C’est encore une chose assez curieuse que de voir comment ces messieurs s’accordent sur les faits. Je prends au hasard le premier trait qui me tombe sous la main ; et il est d’autant plus grave, qu’il s’agit ici de la première impression que firent sur tout le monde la colère et les menaces de M. Goëzman, et que cette impression, qui a dirigé les premières démarches de chacun, a dû au moins laisser d’elle un souvenir très-net. Écoutons raconter ces messieurs. « Sitôt que je l’appris, dit Bertrand (page 8 de ce mémoire), j’allai chez le sieur Marin, et je le priai instamment de voir M. Goëzman, et d’engager ce magistrat à se trouver chez lui, où je me rendrais, et tâcherais de l’engager à ne faire aucun éclat. Sitôt que je l’appris, dit Marin (page 3 de son mémoire), je m’efforçai de persuader au sieur Bertrand de voir M. Goëzman, et de lui dire tout ce qu’il savait. »

Je ne vous le fais pas dire, messieurs, je vous copie fidèlement : mais quelle volupté pour moi de montrer à la cour le doux ami Marin et le grand cousin Bertrand, à genoux l’un devant l’autre, sur le fait le plus important du procès ! Marin, les bras étendus, s’efforçant de persuader à Bertrand (qui résistait apparemment) de voir M. Goëzman pour l’apaiser ; et Bertrand, les mains jointes, suppliant instamment Marin (qui sans doute n’en voulait rien faire) de lui procurer l’occasion de voir ce magistrat pour l’apaiser.

Et pourquoi tant de maladresse, je vous prie ? Pour tâcher de persuader au public que j’avais grand’peur, et que Marin et Bertrand me rendaient à l’envi le signalé service d’intercéder pour moi auprès de M. Goëzman.

Mais cette contradiction entre les deux compatriotes jette un grand jour sur ce qu’ils ont tant intérêt de cacher à la cour, le conseil donné par Marin de changer la déposition. On a vu Bertrand (page 8 de son mémoire) prier le sieur Marin de l’aboucher avec M. Goëzman pour l’apaiser. Mais voici bien autre chose (page 10). Le sieur Marin me conseilla d’aller voir M. Goëzman, qui me recevrait bien ; il ajouta que ce magistrat, instruit par moi-même de tous les faits, prendrait sans doute des moyens pour arrêter les suites de cette affaire ; qu’il ne fallait pas que l’amitié que je portais à la maison du sieur de Beaumarchais me fît manquer aux égards qu’on devait à un magistrat honnête, intègre et vertueux. Je rentrai chez moi ; j’étais troublé de tout ce qui se passait ; absorbé dans mes idées, on s’aperçut de cette altération. On me questionna beaucoup ; je rendis compte de la situation de mon âme : je dis que j’étais occupé du conseil que le sieur marin m’avait donné, d’aller voir ce soir M. Goëzman. Que dirai-je ? comment me recevra-t-il ? Ma déposition est faite ; que résultera-t-il de cette visite ? J’aime mieux ne point aller chez lui.

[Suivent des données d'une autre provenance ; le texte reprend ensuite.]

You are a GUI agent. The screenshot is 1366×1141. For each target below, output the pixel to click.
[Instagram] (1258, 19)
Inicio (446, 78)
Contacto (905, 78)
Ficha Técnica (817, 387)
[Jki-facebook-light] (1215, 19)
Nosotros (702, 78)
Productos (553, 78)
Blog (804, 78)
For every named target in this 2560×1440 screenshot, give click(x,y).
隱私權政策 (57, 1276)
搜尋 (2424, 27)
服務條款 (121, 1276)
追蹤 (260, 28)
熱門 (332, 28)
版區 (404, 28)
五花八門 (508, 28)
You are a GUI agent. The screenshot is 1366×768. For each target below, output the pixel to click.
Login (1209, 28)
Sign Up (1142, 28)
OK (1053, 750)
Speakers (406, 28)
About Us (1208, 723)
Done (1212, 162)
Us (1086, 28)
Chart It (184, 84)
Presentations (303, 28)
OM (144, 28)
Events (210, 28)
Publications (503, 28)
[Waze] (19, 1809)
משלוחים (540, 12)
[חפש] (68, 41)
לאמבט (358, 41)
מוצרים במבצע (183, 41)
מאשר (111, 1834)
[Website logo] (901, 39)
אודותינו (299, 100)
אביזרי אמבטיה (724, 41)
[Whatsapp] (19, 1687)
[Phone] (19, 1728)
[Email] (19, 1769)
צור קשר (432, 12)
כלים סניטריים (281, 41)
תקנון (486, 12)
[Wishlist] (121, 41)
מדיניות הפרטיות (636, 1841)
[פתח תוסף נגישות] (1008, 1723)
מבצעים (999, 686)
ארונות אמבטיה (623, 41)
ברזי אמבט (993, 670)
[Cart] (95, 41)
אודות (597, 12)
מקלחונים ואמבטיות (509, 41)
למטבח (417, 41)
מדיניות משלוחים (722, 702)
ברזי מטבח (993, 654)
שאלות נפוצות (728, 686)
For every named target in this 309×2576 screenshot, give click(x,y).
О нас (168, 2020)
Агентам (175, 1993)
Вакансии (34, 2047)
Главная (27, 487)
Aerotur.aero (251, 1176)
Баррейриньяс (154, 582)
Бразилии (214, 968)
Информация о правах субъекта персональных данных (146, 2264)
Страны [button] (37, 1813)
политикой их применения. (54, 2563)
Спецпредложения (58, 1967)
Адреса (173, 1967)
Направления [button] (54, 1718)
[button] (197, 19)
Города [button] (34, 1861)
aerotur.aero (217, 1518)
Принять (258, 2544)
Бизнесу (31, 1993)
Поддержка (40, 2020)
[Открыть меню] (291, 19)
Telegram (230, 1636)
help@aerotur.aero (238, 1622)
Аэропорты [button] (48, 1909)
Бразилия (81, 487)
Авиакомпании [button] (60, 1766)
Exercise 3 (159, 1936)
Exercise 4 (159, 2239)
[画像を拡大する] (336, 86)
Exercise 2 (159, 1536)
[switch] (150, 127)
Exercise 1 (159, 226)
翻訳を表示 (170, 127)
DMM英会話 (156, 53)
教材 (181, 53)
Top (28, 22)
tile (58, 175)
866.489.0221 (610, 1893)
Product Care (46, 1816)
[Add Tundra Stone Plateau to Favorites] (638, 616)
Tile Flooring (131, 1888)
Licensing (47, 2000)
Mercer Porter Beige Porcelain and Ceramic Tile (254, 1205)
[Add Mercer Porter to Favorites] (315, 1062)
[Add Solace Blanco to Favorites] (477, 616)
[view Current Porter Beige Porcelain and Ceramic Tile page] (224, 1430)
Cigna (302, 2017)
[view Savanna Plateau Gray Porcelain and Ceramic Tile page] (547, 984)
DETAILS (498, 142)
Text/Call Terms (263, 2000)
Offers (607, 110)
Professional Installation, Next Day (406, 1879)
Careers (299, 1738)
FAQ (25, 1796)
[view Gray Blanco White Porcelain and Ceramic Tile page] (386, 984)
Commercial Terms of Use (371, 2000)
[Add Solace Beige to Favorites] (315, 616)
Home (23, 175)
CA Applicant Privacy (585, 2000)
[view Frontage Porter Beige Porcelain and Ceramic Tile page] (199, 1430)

Ainsi donc, le sieur Bertrand, si empressé d’aller voir M. Goëzman, et qui demandait si instamment au sieur Marin l’entrevue avec ce magistrat, est troublé, et n’ose plus se présenter chez lui sitôt qu’il a déposé : Que lui dirai-je ? comment me recevra-t-il ? Ma déposition est faite. Mais puisque cette déposition faite troublait le sieur Bertrand et l’éloignait de M. Goëzman, pourquoi le sieur Marin, qui n’ignorait pas la déposition, insistait-il à l’y envoyer ? pourquoi l’encourageait-il à faire cette démarche ? Et lorsqu’il dit (selon Bertrand) qu’il ne fallait pas que l’amitié qu’il portait à la maison du sieur de Beaumarchais lui fît manquer aux égards dus à un magistrat honnête, intègre et vertueux, ne supposait-il pas que la famille de Beaumarchais avait suggéré la déposition du sieur Bertrand ? ne préjugeait-il pas en faveur de M. Goëzman ? n’engageait-il pas le sieur Bertrand à aller voir ce magistrat, pour convenir des moyens qu’il y aurait à prendre, afin de faire une déposition différente de celle que le sieur Bertrand avait faite, et que le sieur Marin supposait dictée par la famille de Beaumarchais contre un magistrat respectable et vertueux ?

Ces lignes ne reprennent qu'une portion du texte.